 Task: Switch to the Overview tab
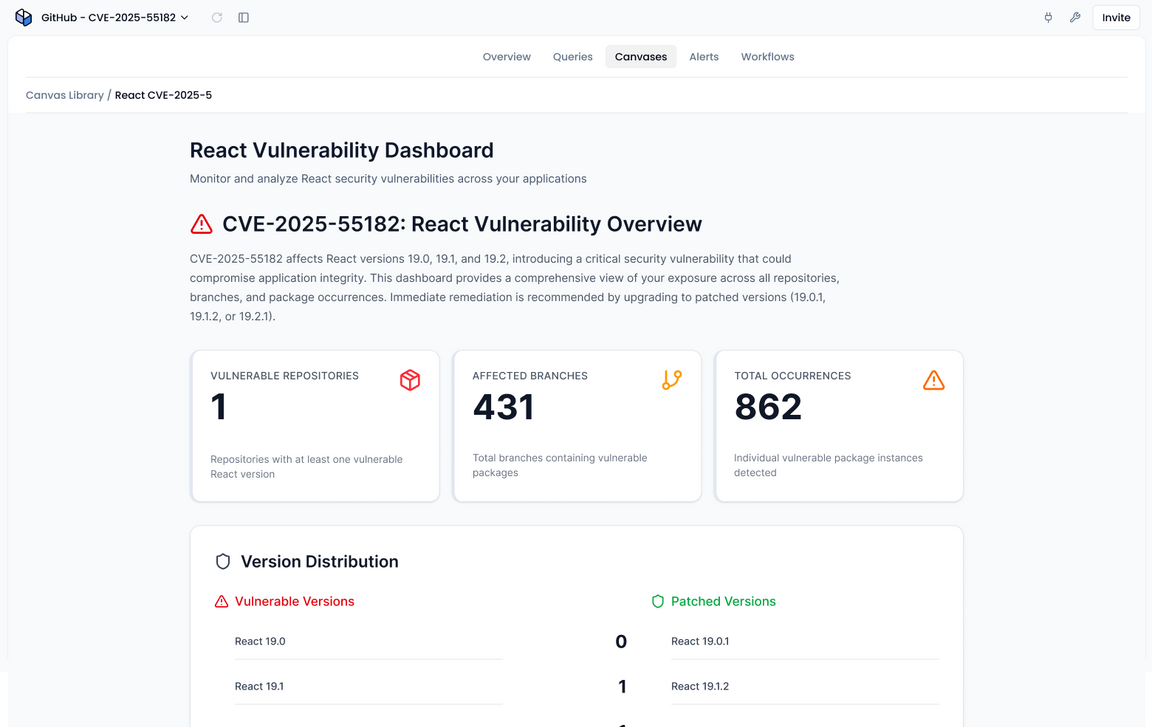click(x=506, y=57)
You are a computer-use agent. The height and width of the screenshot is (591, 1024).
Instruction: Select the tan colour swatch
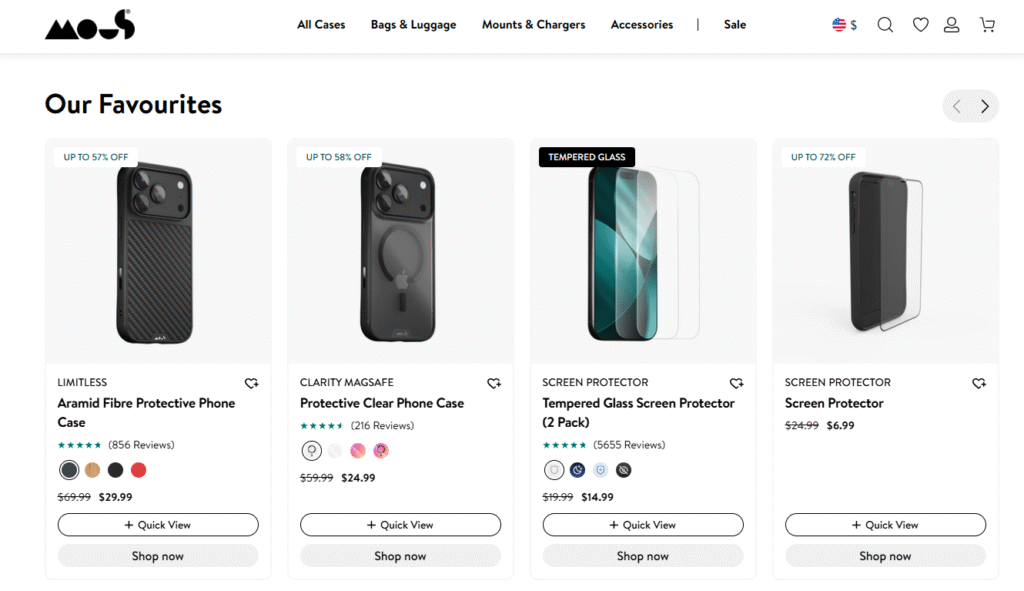pos(92,470)
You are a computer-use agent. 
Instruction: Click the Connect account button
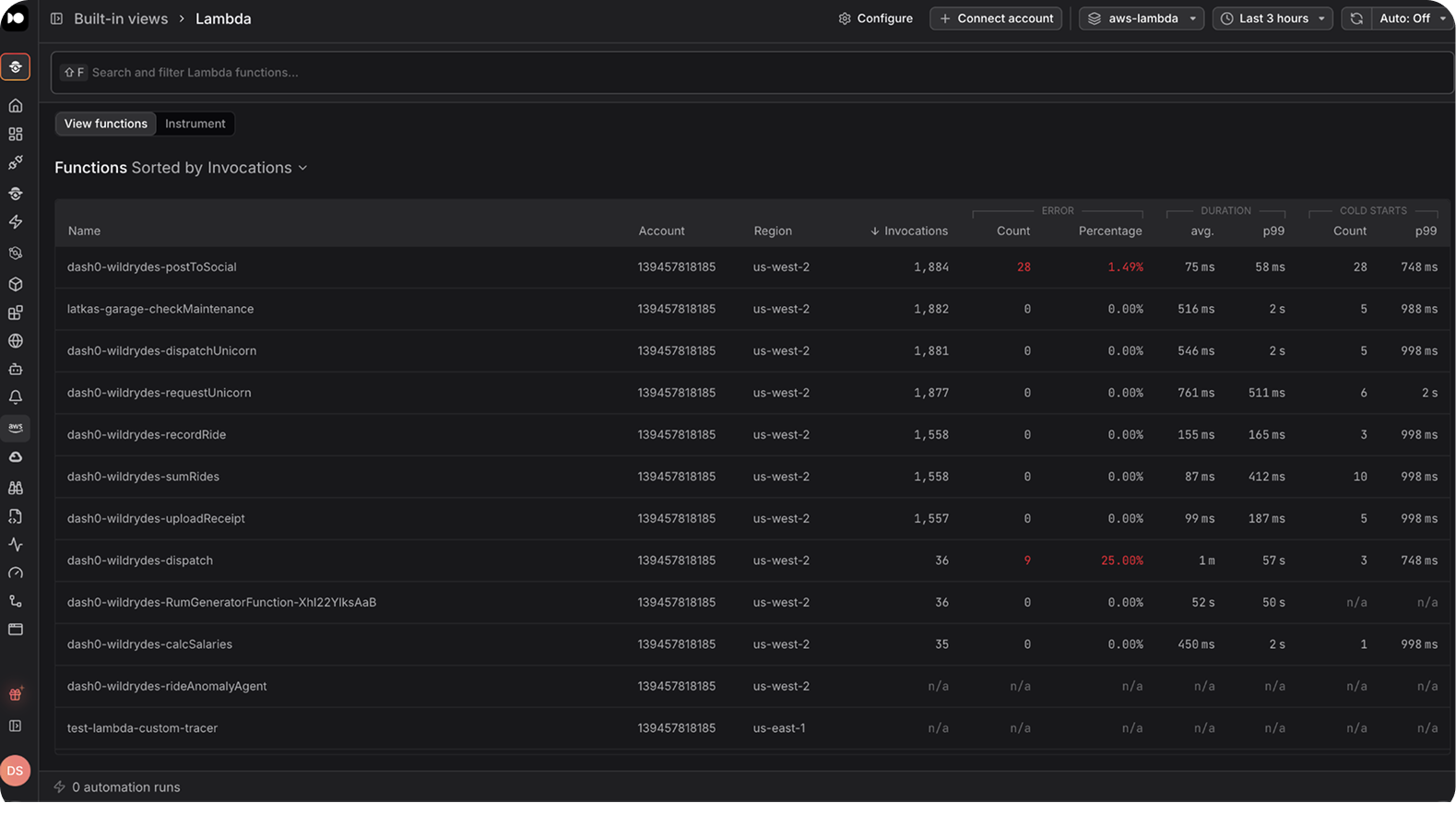(996, 18)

● ● ● ● ● ● ●

# [Exercise details]
A word-for-word restatement of all the lines above is needed, with the pictures omitted.

# [Finished task]
 Task: Switch to the Overview tab
click(x=506, y=57)
You are a computer-use agent. The height and width of the screenshot is (591, 1024).
Instruction: Select the tan colour swatch
pos(92,470)
You are a computer-use agent. 
Instruction: Click the Connect account button
(996, 18)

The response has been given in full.